Critical RCE Vulnerability in Airleader Master Industrial Monitoring Systems
Take action: Make sure your Airleader Master is isolated from the internet and accessible only from trusted networks. Then plan a very quick update to version 6.386. If you have isolated the equipment you have a bit of breathing room, but don't forget to patch. Any isolation will be breached given enough time.
Learn More
CISA and Airleader GmbH, a German industrial control system (ICS) specialist, report a critical security threat in its Airleader Master monitoring and optimization platform that allows unauthenticated remote code execution.
The flaw is tracked as CVE-2026-1358 (CVSS score 9.8) - An unrestricted file upload vulnerability in the file handling component of multiple webpages running with maximum privileges.

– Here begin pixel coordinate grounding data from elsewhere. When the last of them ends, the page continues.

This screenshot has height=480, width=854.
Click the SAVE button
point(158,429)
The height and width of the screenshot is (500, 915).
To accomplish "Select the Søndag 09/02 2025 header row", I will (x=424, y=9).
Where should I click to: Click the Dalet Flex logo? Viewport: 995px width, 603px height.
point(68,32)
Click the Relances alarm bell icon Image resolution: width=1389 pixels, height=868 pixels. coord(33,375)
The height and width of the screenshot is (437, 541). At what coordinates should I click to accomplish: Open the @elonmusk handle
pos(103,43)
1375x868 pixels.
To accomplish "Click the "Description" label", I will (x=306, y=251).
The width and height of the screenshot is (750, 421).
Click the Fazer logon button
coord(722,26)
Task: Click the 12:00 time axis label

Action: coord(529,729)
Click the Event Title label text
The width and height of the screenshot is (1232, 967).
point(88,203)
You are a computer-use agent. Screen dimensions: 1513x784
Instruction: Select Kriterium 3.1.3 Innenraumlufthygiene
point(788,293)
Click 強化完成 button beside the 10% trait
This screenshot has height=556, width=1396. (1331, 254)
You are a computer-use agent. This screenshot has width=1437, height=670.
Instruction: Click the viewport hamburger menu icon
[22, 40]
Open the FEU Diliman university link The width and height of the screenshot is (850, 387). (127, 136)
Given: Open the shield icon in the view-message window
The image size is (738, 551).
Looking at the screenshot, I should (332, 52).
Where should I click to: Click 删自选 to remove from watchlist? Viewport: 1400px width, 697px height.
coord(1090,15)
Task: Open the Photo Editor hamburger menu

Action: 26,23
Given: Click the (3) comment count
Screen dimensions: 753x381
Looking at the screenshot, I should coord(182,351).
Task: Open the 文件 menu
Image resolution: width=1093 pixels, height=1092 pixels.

The flaw allows unauthenticated attackers to upload dangerous file types directly to the server, which the system then processes and executes.
Because Airleader Master optimizes and monitors complex industrial systems, a compromise could lead to operational disruption or physical sabotage.
The vulnerability impacts Airleader Master versions 6.381 and prior.
Organizations must upgrade to Airleader Master version 6.386 or later. CISA recommends isolating ICS networks from the internet and placing them behind firewalls to prevent external access. If remote access is necessary, administrators should use updated VPNs and perform a full risk assessment before deployment to ensure the security of connected devices.